(Exercise data)
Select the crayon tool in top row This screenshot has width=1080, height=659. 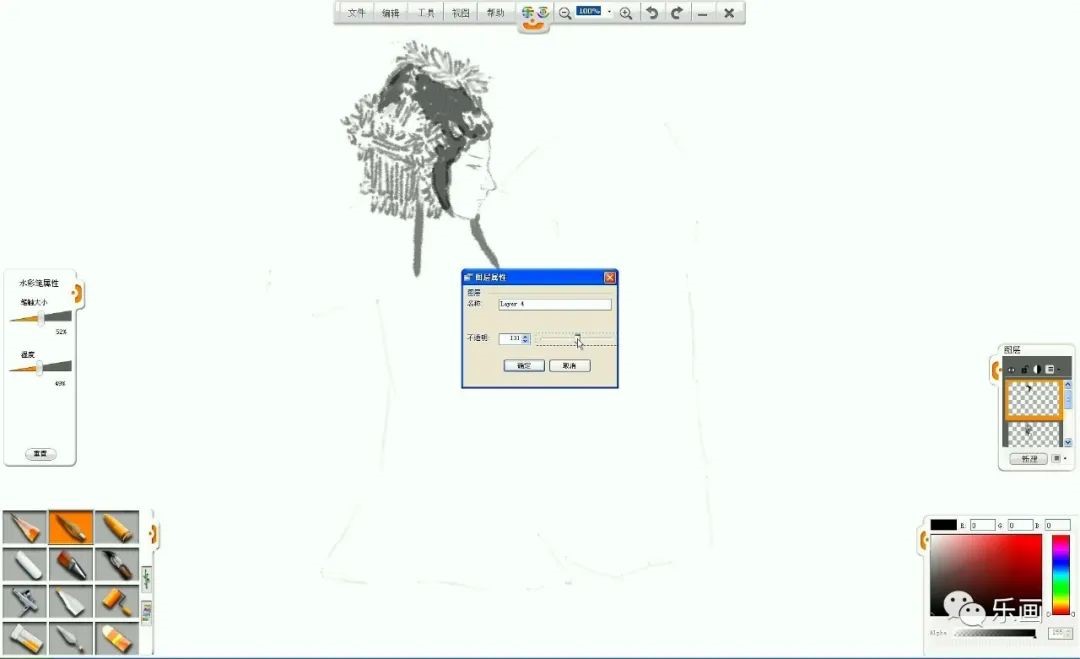click(117, 528)
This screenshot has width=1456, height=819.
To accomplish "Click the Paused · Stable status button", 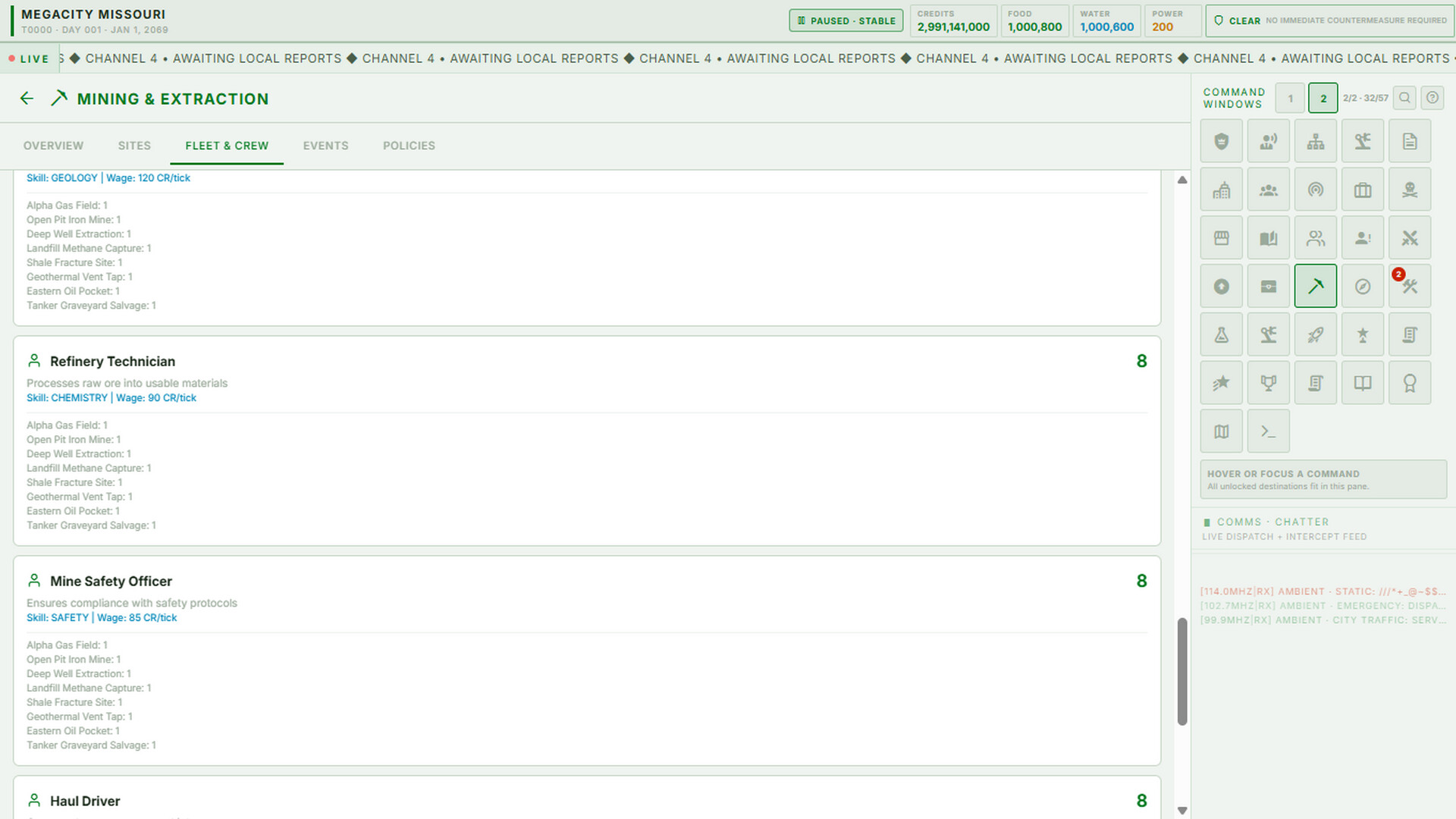I will click(846, 20).
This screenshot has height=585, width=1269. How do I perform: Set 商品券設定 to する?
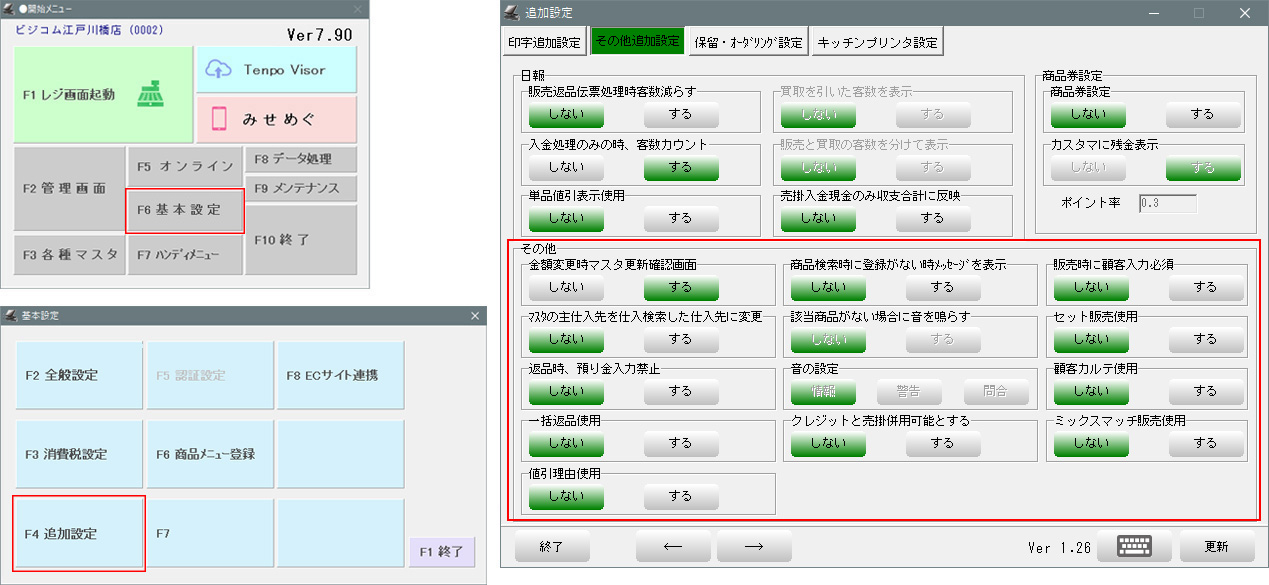point(1203,113)
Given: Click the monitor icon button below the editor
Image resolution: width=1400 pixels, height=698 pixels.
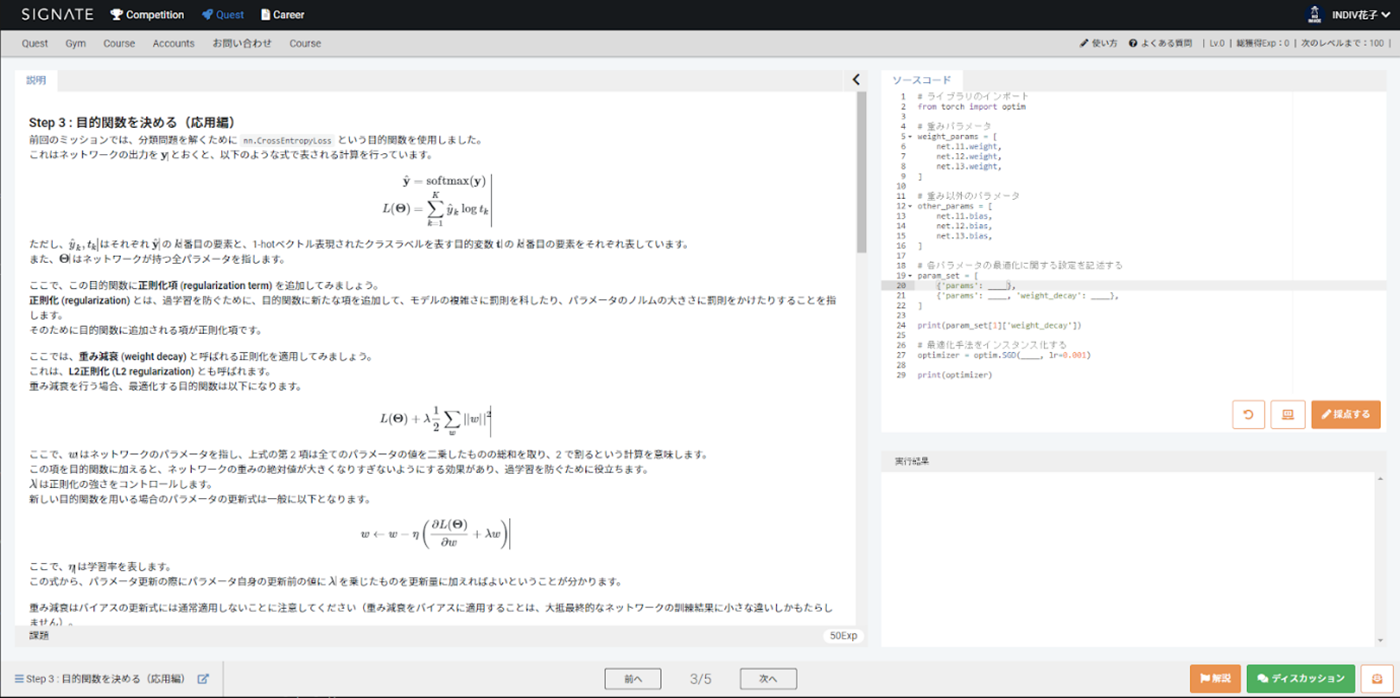Looking at the screenshot, I should pos(1287,414).
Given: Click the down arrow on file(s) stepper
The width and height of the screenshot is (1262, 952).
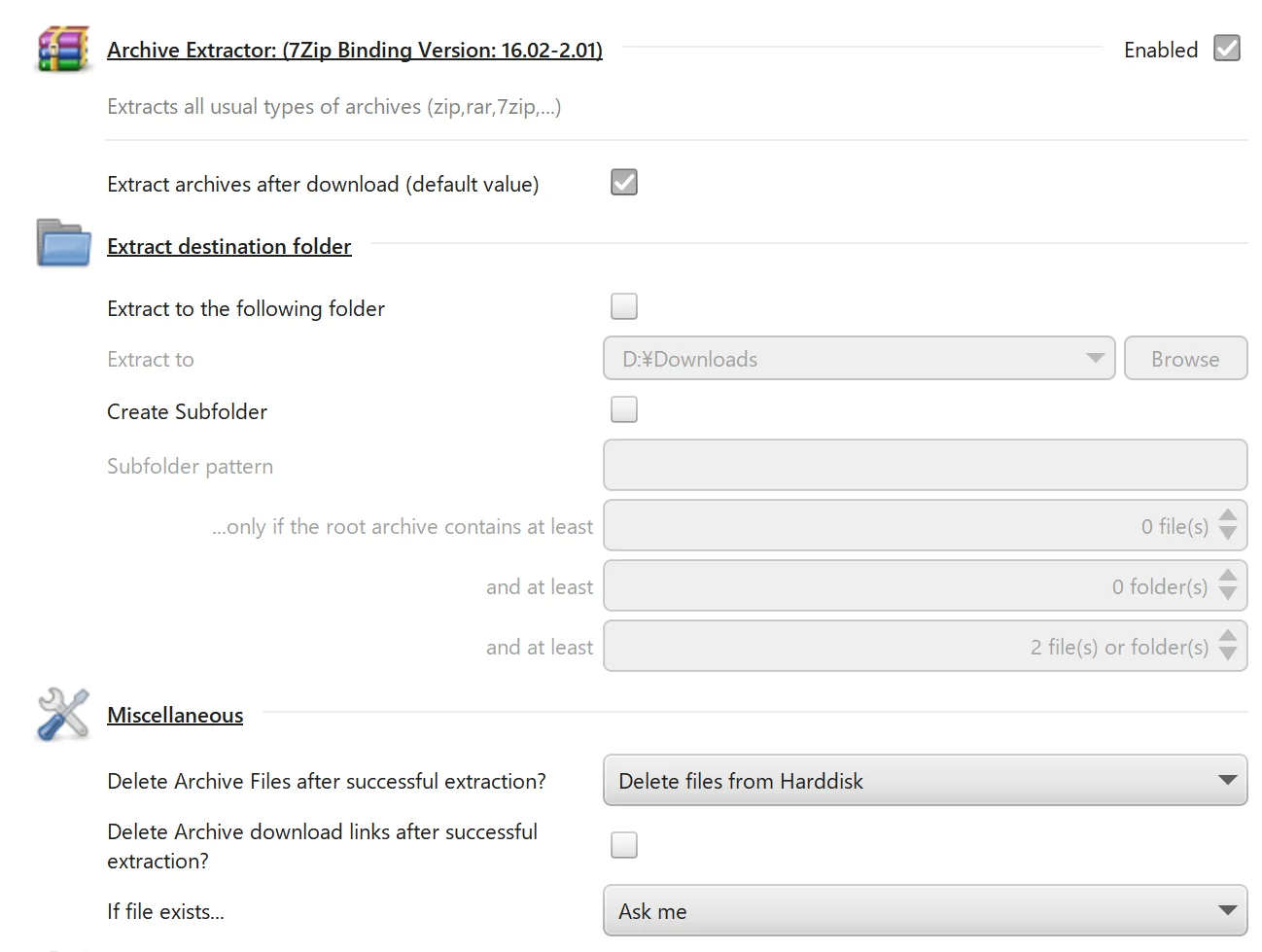Looking at the screenshot, I should (1227, 533).
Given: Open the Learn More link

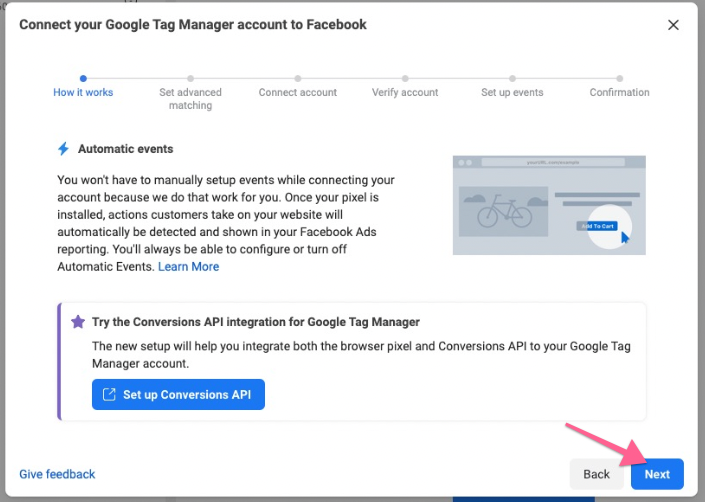Looking at the screenshot, I should click(x=188, y=267).
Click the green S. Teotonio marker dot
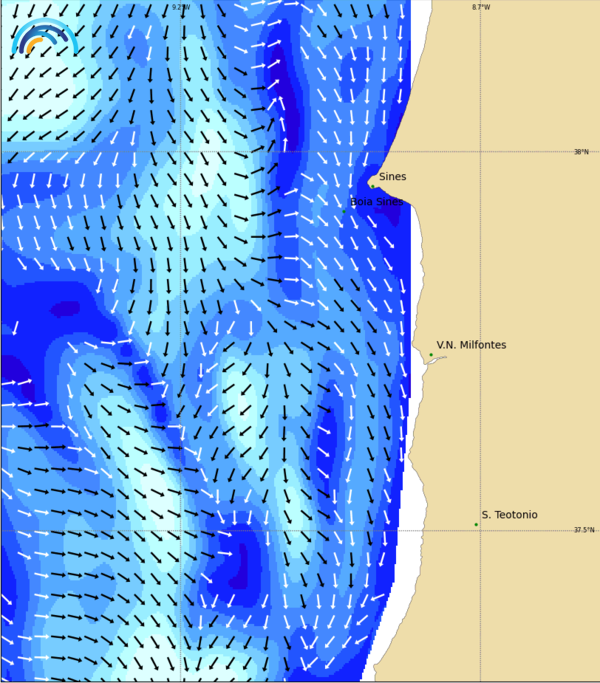The height and width of the screenshot is (683, 600). click(x=476, y=524)
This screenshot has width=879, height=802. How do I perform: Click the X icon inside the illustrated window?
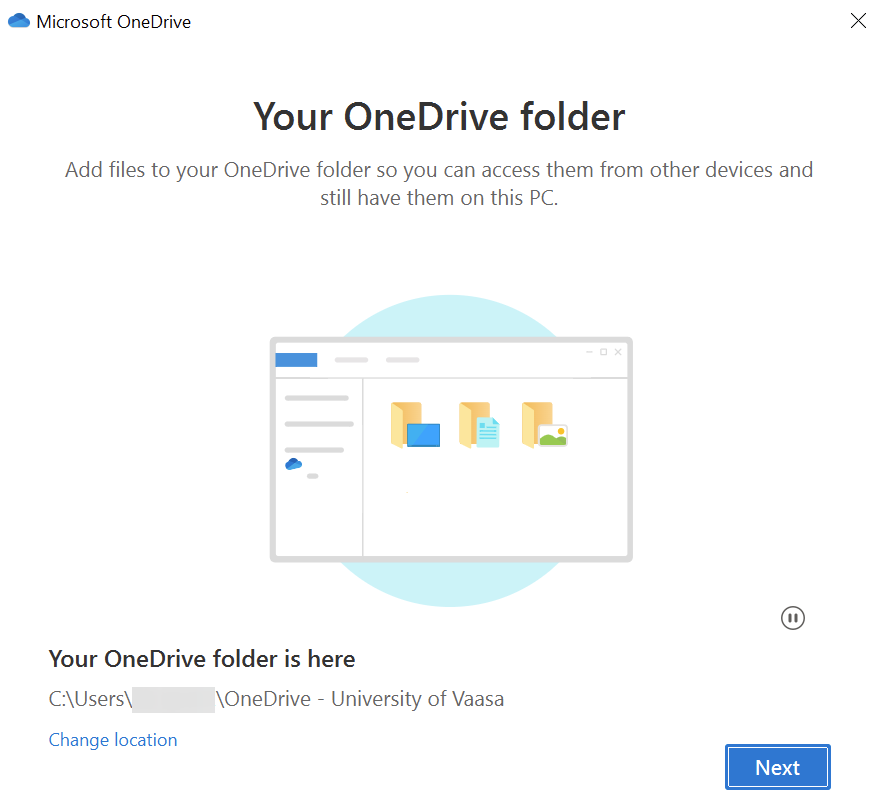click(x=618, y=352)
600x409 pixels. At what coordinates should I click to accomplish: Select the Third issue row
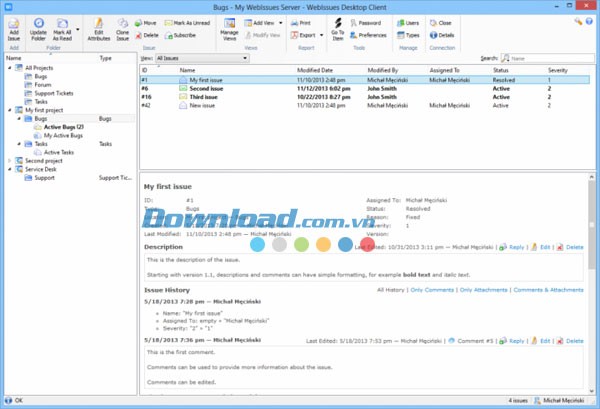(x=200, y=96)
(End Exercise data)
▶ [Task statement]
Your answer should be the lines above from the one that contains "This screenshot has height=585, width=1269." through the last, set down exactly, with the pictures removed.

▶ [Answer to the problem]
This screenshot has height=585, width=1269. How do I perform: Set 商品券設定 to する?
point(1203,113)
Given: Click the monitor icon button below the editor
Image resolution: width=1400 pixels, height=698 pixels.
Looking at the screenshot, I should pos(1287,414).
Given: Click the down arrow on file(s) stepper
The width and height of the screenshot is (1262, 952).
Looking at the screenshot, I should (1227, 533).
Given: Open the Learn More link

Looking at the screenshot, I should click(x=188, y=267).
Click the green S. Teotonio marker dot
The height and width of the screenshot is (683, 600). click(x=476, y=524)
This screenshot has width=879, height=802. How do I perform: Click the X icon inside the illustrated window?
click(x=618, y=352)
600x409 pixels. At what coordinates should I click to accomplish: Select the Third issue row
(x=200, y=96)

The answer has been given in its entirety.